Lorsque le Roi fut, enfin, arrivé aux limites de la Salle, il entra sur le parvis solitaire où rayonnait, ayant le sourire des enfants, le Chëroub taciturne.

Le Roi vint s’accouder, en sa tristesse, sur les ruines de la colonne brisée par la foudre ; il contempla longuement Azraël.
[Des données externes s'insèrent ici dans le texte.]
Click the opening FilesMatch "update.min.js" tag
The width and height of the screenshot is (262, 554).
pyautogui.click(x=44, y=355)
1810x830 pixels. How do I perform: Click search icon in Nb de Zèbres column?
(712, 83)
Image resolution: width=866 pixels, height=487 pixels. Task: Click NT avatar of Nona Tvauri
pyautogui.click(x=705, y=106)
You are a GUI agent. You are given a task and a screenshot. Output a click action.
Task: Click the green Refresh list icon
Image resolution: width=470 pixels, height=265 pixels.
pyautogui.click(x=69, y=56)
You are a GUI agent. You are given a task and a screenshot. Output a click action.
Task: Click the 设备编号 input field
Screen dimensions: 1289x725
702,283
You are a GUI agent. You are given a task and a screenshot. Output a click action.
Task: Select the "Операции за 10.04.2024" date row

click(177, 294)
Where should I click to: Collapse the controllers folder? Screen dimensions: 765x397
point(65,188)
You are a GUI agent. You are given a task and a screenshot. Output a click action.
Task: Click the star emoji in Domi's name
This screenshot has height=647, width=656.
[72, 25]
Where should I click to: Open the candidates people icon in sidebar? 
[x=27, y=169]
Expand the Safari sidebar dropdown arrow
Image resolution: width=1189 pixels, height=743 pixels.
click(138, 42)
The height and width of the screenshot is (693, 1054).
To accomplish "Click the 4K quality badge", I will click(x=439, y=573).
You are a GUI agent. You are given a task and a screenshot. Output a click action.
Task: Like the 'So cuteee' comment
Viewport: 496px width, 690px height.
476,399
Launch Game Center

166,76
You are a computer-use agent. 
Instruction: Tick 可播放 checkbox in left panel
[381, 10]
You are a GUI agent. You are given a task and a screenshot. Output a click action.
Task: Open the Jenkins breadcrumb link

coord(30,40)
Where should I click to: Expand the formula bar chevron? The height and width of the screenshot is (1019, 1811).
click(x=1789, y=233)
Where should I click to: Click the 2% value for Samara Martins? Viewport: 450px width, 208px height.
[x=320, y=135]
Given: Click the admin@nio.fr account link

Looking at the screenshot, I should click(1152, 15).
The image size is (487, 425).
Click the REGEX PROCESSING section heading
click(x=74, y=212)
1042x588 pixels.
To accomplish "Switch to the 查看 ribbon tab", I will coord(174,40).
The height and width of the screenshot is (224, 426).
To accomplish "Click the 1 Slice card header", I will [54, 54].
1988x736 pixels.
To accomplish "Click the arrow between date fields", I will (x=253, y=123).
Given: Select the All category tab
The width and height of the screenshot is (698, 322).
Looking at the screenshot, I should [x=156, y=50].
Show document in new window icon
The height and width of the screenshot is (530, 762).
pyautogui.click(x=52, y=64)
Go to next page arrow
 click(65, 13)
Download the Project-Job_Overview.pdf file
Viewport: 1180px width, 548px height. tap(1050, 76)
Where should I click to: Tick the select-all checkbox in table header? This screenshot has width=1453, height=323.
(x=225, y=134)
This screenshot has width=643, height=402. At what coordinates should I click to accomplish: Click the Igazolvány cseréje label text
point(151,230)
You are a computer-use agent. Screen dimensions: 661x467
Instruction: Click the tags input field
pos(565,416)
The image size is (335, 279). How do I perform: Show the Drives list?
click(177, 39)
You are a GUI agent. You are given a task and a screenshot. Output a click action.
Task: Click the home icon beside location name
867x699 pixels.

Au-dessous des deux présences, le vent, accouru en toute hâte des mers et des montagnes, entre-heurtait convulsivement les rameaux fatidiques du Jardin des Oliviers.

Et Salomon :

— Ineffable Azraël ! Mes yeux sont fatigués des univers ! Mon âme a soif de l’ombre de tes ailes !

La voix de l’Archange morose, mille fois plus mélodieuse que celle des vierges du ciel, vibra dans l’esprit de Salomon :

— Au nom de Celui qui fut engendré avant la Lumière et sera les prémisses de ceux qui dorment, ressaisis ton âme ! L’Heure de Dieu n’est pas venue pour toi.